Stored data.
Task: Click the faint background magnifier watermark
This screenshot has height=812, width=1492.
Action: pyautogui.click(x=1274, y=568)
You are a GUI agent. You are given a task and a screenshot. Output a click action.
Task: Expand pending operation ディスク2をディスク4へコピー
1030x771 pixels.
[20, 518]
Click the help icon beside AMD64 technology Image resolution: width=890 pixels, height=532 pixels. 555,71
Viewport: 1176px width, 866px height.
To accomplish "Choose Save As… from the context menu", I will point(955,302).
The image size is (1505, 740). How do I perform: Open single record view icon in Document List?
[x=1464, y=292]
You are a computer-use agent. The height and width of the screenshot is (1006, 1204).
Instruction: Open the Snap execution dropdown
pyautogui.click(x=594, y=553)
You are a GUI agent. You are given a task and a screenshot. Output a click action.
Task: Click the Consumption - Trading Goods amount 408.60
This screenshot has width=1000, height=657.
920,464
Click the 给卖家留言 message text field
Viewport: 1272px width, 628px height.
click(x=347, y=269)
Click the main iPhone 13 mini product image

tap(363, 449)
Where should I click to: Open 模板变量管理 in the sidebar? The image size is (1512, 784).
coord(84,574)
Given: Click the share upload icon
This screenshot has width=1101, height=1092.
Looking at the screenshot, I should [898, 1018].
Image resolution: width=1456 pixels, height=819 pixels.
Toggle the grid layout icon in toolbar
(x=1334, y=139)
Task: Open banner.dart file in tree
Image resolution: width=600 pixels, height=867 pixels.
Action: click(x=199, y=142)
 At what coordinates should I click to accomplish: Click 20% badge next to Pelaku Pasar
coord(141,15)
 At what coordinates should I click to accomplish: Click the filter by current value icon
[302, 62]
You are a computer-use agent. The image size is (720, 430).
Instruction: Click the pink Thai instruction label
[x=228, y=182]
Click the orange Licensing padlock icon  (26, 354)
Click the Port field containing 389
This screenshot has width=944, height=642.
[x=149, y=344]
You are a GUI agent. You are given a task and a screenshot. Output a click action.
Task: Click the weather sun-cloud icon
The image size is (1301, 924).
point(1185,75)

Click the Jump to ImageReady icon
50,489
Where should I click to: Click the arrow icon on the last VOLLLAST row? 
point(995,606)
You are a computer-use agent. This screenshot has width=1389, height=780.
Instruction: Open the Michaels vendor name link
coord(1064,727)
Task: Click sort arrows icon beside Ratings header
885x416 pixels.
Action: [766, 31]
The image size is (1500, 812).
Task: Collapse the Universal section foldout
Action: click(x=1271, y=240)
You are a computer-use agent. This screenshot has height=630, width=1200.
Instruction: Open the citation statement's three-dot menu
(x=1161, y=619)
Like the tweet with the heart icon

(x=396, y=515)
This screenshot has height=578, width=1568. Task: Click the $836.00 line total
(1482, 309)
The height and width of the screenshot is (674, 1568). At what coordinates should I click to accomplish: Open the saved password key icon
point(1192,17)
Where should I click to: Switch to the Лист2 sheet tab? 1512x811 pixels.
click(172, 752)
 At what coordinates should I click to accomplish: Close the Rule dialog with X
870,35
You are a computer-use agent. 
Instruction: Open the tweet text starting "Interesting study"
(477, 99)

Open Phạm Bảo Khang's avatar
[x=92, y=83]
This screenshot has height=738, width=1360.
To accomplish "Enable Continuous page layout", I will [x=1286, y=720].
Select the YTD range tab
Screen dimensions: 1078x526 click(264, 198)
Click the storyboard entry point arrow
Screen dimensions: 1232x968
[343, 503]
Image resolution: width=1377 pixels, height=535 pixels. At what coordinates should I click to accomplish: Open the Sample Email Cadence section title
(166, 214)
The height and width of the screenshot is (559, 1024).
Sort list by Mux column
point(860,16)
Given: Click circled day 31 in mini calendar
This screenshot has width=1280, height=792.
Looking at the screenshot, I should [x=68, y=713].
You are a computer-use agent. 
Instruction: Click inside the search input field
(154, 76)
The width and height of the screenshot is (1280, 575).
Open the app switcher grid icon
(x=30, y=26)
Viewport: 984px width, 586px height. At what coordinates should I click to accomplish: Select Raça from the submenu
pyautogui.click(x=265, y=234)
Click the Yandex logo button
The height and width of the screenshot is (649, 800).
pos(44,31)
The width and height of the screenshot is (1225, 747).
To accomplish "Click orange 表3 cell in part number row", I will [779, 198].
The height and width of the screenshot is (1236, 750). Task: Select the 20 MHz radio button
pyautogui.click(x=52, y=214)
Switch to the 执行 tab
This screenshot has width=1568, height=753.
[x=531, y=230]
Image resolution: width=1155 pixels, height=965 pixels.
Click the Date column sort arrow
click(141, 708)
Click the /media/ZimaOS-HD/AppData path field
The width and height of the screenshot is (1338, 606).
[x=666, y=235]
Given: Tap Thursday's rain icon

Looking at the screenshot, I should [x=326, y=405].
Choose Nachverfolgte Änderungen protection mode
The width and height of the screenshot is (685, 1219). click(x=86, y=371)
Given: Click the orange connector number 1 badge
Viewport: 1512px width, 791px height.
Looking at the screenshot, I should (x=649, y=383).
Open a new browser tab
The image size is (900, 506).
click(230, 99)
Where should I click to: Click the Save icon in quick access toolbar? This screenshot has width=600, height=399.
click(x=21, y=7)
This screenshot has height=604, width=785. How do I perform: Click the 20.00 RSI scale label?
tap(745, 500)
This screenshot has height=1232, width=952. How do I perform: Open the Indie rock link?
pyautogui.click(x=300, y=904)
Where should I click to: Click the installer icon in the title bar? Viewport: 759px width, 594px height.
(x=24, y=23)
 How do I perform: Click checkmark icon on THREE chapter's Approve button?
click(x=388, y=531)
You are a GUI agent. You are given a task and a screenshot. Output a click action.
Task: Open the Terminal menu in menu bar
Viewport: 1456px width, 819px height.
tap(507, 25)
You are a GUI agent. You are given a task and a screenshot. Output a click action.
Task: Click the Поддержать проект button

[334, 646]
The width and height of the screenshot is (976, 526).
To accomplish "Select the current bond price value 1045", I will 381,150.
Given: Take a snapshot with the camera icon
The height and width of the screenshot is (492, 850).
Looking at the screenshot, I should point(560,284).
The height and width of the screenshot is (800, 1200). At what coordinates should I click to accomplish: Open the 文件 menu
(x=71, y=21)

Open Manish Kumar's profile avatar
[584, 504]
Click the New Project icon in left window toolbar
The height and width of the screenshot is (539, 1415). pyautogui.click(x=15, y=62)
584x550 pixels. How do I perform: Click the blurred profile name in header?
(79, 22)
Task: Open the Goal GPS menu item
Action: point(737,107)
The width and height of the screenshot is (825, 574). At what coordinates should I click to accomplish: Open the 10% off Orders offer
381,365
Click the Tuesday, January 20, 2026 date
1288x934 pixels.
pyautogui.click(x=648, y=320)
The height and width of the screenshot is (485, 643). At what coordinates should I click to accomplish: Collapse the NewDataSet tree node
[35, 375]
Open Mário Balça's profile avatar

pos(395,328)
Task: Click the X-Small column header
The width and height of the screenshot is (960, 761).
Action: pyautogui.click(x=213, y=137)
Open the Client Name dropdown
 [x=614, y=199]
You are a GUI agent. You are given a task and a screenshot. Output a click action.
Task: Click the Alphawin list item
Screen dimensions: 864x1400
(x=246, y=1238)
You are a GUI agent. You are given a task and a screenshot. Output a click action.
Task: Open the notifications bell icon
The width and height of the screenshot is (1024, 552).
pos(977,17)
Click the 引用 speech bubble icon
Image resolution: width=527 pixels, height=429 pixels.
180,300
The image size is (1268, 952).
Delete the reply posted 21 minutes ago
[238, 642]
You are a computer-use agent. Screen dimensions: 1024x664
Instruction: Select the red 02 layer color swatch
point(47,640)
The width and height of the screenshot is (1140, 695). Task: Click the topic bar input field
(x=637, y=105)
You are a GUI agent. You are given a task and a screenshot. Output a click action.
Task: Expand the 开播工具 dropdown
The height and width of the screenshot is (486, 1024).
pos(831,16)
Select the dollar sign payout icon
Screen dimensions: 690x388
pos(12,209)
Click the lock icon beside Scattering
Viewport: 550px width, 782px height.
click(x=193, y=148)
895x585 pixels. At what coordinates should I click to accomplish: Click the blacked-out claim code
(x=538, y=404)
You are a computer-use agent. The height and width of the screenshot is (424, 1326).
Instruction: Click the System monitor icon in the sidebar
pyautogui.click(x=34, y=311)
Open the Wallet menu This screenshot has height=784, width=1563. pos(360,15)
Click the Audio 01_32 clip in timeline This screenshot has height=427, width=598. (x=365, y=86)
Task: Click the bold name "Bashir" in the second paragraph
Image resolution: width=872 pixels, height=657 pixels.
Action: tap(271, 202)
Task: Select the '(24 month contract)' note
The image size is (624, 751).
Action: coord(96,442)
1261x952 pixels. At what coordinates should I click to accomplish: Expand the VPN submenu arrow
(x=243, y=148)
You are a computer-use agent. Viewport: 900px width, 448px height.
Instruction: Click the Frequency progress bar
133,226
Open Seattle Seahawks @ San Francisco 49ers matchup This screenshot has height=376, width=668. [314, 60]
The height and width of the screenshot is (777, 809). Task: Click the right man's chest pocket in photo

Action item.
An exact copy of the lines above between the line holding "At what coordinates should I click to accomplish: Close" and the line holding "This screenshot has height=738, width=1360.", inclusive, is the whole answer.

Written answer.
 At what coordinates should I click to accomplish: Close the Rule dialog with X
870,35
You are a computer-use agent. 
Instruction: Open the tweet text starting "Interesting study"
(477, 99)

Open Phạm Bảo Khang's avatar
[x=92, y=83]
This screenshot has height=738, width=1360.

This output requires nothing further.